Namun, satu pekan sebelum OCHA, 42 persen pasien menghubungi dokter. Tim peneliti juga menemukan bahwa di pekan sebelum mengalami OHCA; ada 57,8 persen pasien menghubungi dokternya. Artinya, serangan jantung mendadak tidak menyerang sepenuhnya dengan tiba-tiba.
“Saya rasa, sebagian besar serangan jantung dapat dihindari jika penyebab yang mendasarinya ditangani dengan cepat sebelum kejadian,” kata seorang ahli jantung non-invasif di Pusat Kesehatan Providence Saint John, Santa Monica, dr Alexandra Lajoie, dilansir Medical News, Selasa (31/1/2023).
Studi ESCAPE-NET yang diterbitkan dalam European Heart Journal menemukan bahwa wanita yang mengalami OHCA memiliki peluang lebih rendah untuk diresusitasi dibandingkan pria. Peneliti menganalisis semua emergency medical service (EMS) yang menangani upaya resusitasi di salah satu wilayah di Belanda.
Ketika melihat data itu, para ilmuwan menemukan wanita dengan OHCA lebih kecil kemungkinannya dibandingkan pria untuk menerima upaya resusitasi, bahkan ketika jelas mereka mengalami henti jantung. Para peneliti juga menemukan wanita dengan OCHA lalu diresusitasi, memiliki peluang bertahan hidup yang lebih rendah daripada pria.

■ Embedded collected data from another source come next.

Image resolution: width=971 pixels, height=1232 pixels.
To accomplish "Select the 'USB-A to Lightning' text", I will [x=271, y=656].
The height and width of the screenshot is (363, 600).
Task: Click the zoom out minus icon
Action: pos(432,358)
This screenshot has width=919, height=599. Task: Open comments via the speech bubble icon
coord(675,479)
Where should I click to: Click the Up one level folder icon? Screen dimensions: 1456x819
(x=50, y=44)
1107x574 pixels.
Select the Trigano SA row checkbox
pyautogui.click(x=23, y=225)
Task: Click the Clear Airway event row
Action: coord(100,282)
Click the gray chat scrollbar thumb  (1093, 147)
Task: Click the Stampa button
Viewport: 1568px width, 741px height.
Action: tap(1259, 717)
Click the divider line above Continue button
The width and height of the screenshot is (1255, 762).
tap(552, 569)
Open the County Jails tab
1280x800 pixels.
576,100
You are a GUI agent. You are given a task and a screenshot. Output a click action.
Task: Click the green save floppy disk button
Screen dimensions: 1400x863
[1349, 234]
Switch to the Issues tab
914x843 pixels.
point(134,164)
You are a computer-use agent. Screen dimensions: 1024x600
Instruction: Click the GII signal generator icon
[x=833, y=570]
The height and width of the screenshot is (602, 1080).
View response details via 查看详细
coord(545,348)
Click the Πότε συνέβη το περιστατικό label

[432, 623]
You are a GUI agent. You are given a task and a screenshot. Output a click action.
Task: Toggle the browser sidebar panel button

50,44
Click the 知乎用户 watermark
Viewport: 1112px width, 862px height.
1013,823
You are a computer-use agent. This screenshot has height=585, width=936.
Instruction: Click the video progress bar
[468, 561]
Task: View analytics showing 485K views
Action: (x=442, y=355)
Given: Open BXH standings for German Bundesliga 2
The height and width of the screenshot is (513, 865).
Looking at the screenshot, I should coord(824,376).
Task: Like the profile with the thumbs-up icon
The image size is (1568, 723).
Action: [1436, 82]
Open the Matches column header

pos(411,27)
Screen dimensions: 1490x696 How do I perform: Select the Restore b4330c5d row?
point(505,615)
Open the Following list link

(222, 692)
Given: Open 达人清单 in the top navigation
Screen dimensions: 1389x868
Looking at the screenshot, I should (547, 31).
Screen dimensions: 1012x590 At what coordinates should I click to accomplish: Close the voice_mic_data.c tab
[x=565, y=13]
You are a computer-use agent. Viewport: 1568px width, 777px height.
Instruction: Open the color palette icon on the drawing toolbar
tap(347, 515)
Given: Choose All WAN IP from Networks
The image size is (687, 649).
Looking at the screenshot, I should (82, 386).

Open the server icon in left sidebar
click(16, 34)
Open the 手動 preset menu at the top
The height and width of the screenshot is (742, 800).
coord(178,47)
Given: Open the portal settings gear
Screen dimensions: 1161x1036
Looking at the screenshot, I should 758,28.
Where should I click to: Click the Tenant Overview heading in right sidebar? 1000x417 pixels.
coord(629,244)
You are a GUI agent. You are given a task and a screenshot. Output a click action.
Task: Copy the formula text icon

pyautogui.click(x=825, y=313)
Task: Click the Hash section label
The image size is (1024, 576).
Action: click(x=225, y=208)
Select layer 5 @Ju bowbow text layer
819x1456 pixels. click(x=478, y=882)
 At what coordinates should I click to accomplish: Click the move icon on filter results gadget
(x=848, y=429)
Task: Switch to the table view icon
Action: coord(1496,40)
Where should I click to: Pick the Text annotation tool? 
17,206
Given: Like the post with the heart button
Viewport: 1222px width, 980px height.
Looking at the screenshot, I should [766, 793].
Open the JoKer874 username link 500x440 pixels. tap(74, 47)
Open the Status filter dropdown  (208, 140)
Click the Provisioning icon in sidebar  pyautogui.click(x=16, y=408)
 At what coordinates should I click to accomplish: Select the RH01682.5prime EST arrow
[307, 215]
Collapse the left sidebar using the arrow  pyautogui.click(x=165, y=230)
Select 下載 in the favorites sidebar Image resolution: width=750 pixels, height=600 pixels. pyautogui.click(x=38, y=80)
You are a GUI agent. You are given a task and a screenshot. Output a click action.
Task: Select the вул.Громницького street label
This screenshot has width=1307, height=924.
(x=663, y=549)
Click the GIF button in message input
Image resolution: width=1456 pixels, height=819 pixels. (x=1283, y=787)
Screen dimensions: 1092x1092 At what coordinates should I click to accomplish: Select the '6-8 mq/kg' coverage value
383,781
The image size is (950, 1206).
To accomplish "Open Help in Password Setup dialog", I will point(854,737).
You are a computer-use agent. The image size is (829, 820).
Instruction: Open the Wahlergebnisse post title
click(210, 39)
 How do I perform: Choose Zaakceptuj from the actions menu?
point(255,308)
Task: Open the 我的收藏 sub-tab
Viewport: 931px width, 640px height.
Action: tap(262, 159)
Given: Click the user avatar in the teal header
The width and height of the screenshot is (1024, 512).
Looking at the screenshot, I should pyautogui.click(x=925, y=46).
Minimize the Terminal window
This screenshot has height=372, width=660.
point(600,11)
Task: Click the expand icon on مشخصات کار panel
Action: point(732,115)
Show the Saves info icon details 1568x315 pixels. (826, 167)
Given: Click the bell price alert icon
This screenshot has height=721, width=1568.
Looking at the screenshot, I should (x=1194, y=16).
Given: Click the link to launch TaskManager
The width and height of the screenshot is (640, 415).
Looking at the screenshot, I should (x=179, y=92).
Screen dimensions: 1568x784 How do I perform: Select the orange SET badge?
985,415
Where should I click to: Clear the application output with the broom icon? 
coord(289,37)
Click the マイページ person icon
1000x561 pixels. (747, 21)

“Ini membuka mata kita untuk mengarah pada kampanye kesadaran publik, yang ditujukan untuk mempersempit kesenjangan gender dalam penanganan serangan jantung mendadak,” kata pimpinan penelitian ESCAPE-NET yang juga spesialis kardiologi di Amsterdam University Medical Center AMS, dr Han Tan.
Meskipun belum ada alasan berbasis gender mengapa wanita berisiko lebih tinggi terkena serangan jantung dan kecil kemungkinannya bisa selamat, banyak dari wanita cenderung menunda pergi ke dokter ketika merasakan gejala awal. Selain itu, berbagai penelitian yang menyebut pria lebih mungkin terkena serangan jantung, juga membuat wanita abai.